In January 2006 the population of Iceland reached 300,000, doubling from 1953. Last year 340,000 foreigners visited the country. Anna Karlsdottir assistant professor in tourism studies at the University of Iceland, says that a large number of them are foreign workers or people related to them. "Many of those workers are working only temporarily in the country".

According to Statistics Iceland the number of foreigners with a legal residence in Iceland reached 4,6 % of the whole population, or 13.778 people, by the end of 2005. For the past decade this percentage has almost tripled, in 1996 it was 1,8 %. It may be noted that these statistics do not count all the workers who come to work in Iceland for a short term only.

The Directorate of Labour says that the majority of foreign workers are employed in large-scale industry, approximately 40 % of all work permits were granted to companies in that field. The majority work in eastern Iceland, in Karahnjukar and Reydarfjordur. 

Out of a population of 14.000 in this part of the country, about 2000 are  foreign men and a little over 400 are foreign women.

Although a significant number of the population in Eastern Iceland are foreign born, Einar Skulason, managing director of the Intercultural Centre,  says their impact on society is limited.

The people are living and working in remote, isolated places, outside the Icelandic villages. They seldom leave the workplace, children go to school at the plant and the contact with the Icelandic population is minimal.

Icelanders polled in the area say they find the impact of foreign workers is less than they had anticipated.

"Foreigners come to Iceland to work", Einar says. "Most come from Poland, where unemployment is high. Many leave children and spouses behind and plan to return." Unemployment amongst foreigners is less than 2 %. They are prominent in many fields where command of Icelandic is not necessary In the food industry 15-20 % of the workers are foreigners, 10-I5 % in fish processing, and 10-I5 % in menial jobs such as cleaning. In general, foreigners work long hours and do not participate actively in Icelandic society.

Temporary work agencies (TWA) are a recent phenomenon in the Icelandic labour market. These are companies that hire out workers for a fee. 

In the wake of several cases of abuse, a law on TWAs was passed in 2005, taking effect one month ago.

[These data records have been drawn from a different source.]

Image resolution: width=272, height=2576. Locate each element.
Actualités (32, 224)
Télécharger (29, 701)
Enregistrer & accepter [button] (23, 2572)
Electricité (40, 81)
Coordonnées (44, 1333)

From that day all operating TWAs had to be registered. Their exact number is unknown but to date 12 TWAs have registered, Halldor Gronvold, the assistant managing director of the Icelandic Confederation of Labour (ASI), says ASI has good reasons to believe that not all operating TWAs have registered and have thus broken the law.

Einar says that although generally things are working quite well, much remains to be done, “For instance, the rights of foreign workers vary from one pension fund to another. These need to be coordinated."

Gudrun D. Gudmundsdottir says that the rights of foreigners in the workplace and daily life need to be addressed in a comprehensive manner

"It is problematic that no single actor is responsible for informing workers of their rights and duties before or after their arrival in lceland. This is generally in the hands of the employer". A study carried out by the Multicultural Center showed that 62 % of the participants had signed an employment contract without understanding it, in whole or in part. "Furthermore, temporary work permits are issued to the employer; not the employee. This creates an unequal relationship where the worker is unreasonably dependent on the employer."